Timing and Evolution
In intracerebral hemorrhage patients, symptoms and signs gradually develop over minutes or hours. Improvements and fluctuations do not occur during this time. In aneurysmal subarachnoid hemorrhage, symptoms begin instantaneously. In ischemia, the severity of the decreased perfusion, the ability of collateral circulation to accommodate for blockages, and the vulnerability of various brain structures vary greatly. Arteries bring oxygen, sugar, and other nutrients necessary for survival of the brain. The underperfusion can be temporary, resulting in a focal deficit that lasts only a few minutes; these episodes are referred to as transient ischemic attacks (TIAs).
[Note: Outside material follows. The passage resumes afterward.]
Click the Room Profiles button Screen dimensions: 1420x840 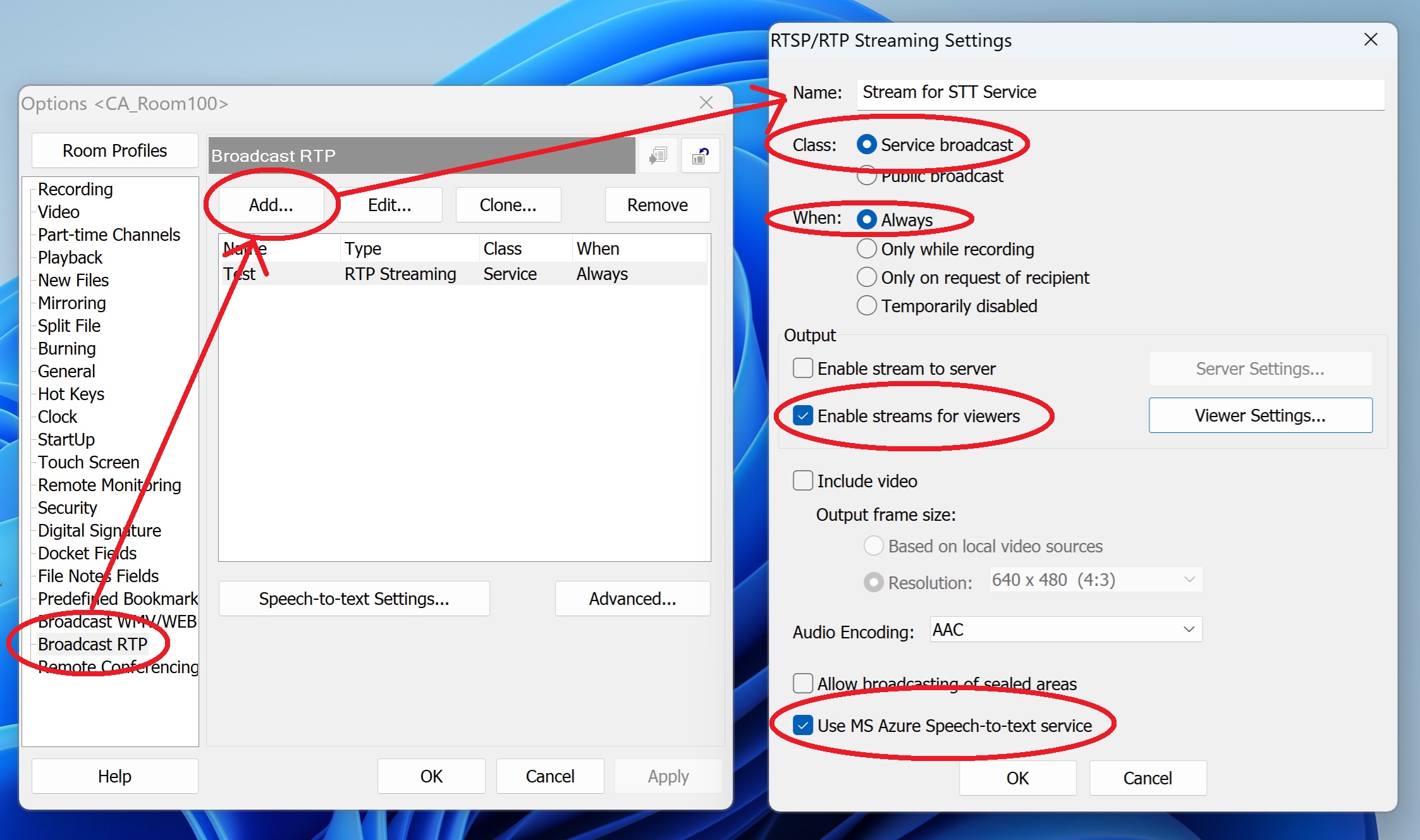pos(114,150)
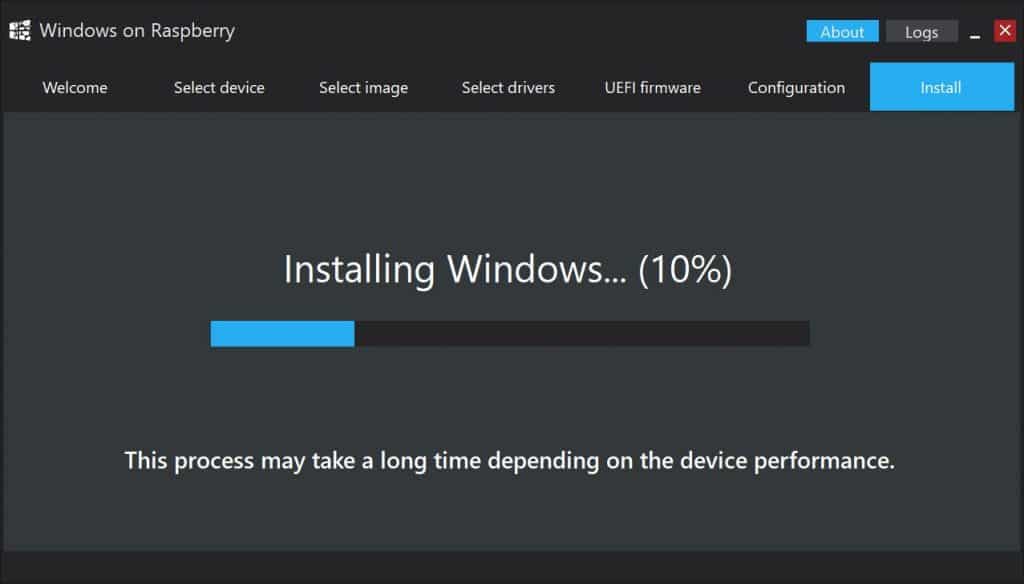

At times the ischemia is sufficient to cause more persistent symptoms and signs but not sufficient to cause brain infarction. Brain tissue is stunned but can recover if the supply of nutrients is restored soon enough. In ischemic patients, the time course varies and can fluctuate with periods of improvement, worsening, and stabilization.
Transient ischemic attacks are very important to recognize. Many studies show that patients with TIAs have a high risk of having a stroke during the succeeding hours and days. TIAs demand urgent diagnosis and management of the cause. TIAs provide a window of opportunity for clinicians to intervene before a stroke happens, and strokes do happen often in patients who have had TIAs. Most TIAs are very brief, lasting minutes and usually less than an hour. Recent magnetic resonance imaging (MRI) studies of patients with clinical TIAs who have no residual symptoms or signs shows that many actually have had brain infarcts—strokes. The distinction between TIAs and strokes is blurred and has been overemphasized in the past. Many clinicians now prefer the term acute ischemic cerebrovascular syndrome, which includes both TIAs and acute strokes. Management depends on the nature, location, and severity of the causative cardiocerebrovascularhematologic cause of the brain ischemia. Finding the cause and treating it is much more important than characterizing the time course.
Therapeutic strategies relate to four different time epochs. Prevention involves strategies of identifying and controlling potential risk factors before a stroke occurs. Strategies during acute ischemia involve reperfusion of the ischemic area and neuroprotection (rendering the ischemic area more resistant to infarction). After a stroke, recovery and rehabilitation are facilitated.
CLINICAL EVALUATION AND TREATMENT OF STROKE
The most important diagnostic information is gained from a thorough history from the patient and sometimes a loved one or a colleague, with subsequent thoughtful vascular and neurologic examinations. The history is directed to answering what (the cause of the condition—the pathology and pathophysiology) and where (brain and vascular location) queries. The neurologic symptoms and signs and vascular examinations yield information about the where question. The differential diagnosis of the what question depends on information from the history about (1) the time and activity at and before the onset of symptoms; (2) the course of the symptoms—transient, gradually progressive, remitting, fluctuating, and so forth; (3) the past and present known medical and surgical conditions, especially hypertension, diabetes, heart disease, smoking, excess alcohol intake, drug use, peripheral vascular disease, and obesity; (4) past strokes; (5) the presence, nature, and timing of any transient ischemic attacks; (6) headache before, at, or after stroke onset; and (7) the occurrence of a seizure, vomiting, or change in level of consciousness.